A massive trawl of Northern Hemisphere rainfall data for the last 1,200 years revealed there had been more dramatic wet-dry weather extremes in earlier, cooler centuries before humans set off fossil fuel-driven global warming.

This is problematic, said a study in the journal Nature, as the same data models used to anticipate that global warming would cause record rainfall extremes in the 1900s, are the basis for projections of things to come.

"It might be more difficult than often assumed to project into the future," the study's lead author Fredrik Ljungqvist of Stockholm University told AFP of the findings.

"The truth can be much, much more complicated."

The UN's climate science panel, the consensus authority, contends that dry areas will become ever drier and wet ones wetter as the global temperature rises in response to greenhouse gas emissions.

But the new work said sky-high temperatures in the 20th century did not directly translate into record extremes between wet and dry weather, as many had expected.

This meant that "much of the change is not only driven by temperature, but some internal, more random variability," explained Ljungqvist.

"It's therefore very, very hard also to predict (precipitation extremes) with models."

Over the study period, drought was most severe during the 12th century, which was a warm one, and the 15th which was cold, said the scientist.

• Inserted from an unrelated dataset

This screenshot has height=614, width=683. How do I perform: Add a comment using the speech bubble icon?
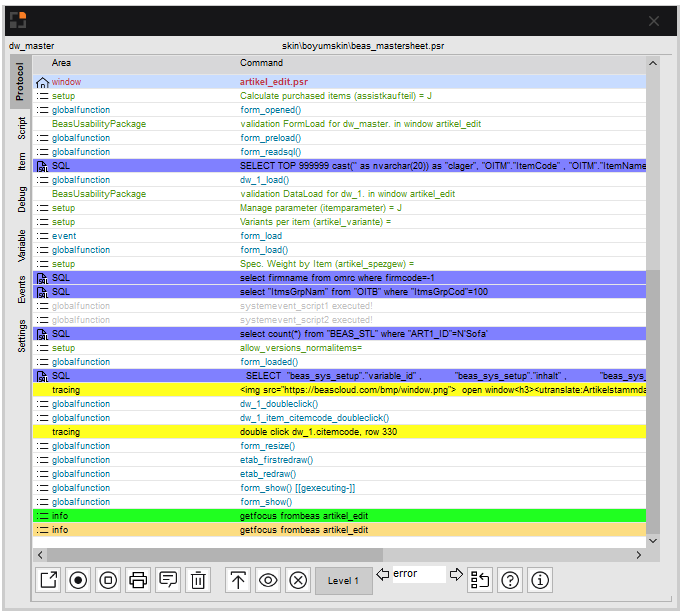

- Watch this space -For the study, a team of experts in history, climate, geology and mathematics, compiled drought and rainfall data for Europe, North Asia and North America, and reconstructed 12 centuries worth of "water history".

They considered geologically preserved evidence of stream flow, lake levels, marine and lake sediments, tree rings and historical records.

The team's reconstruction for the 20th century differed vastly from climate models which had suggested wet areas should have been wetter, and dry ones drier, than ever before.

"In the past, on a longer timescale, there have been even larger variabilities," said Ljungqvist.

This divergence "certainly adds fuel to the fiery debate" on the link between warming and rainfall extremes, Matthew Kirby of California State University's Department of Geological Sciences wrote in a comment published by Nature.

"Do their results invalidate current predictive models? Certainly not. But they do highlight a big challenge for climate modellers, and present major research opportunities both for modellers and climate scientists..."

James Renwick of the Victoria University of Wellington said the predicted wet and dry extremes are "very likely" to materialise in the 21st, century.

Extreme drought and downpours are among many risks that scientists warn about in a warmer world. Others include land-gobbling sea level rise, crop and water shortages, disease spread and wars over dwindling resources.

In December, the nations of the world signed a pact to limit average global warming to no more than two degrees Celsius (3.6 degrees Fahrenheit) over pre-Industrial Revolution levels, when the fossil fuel burning began.

Research suggests we may already have reached 1 C.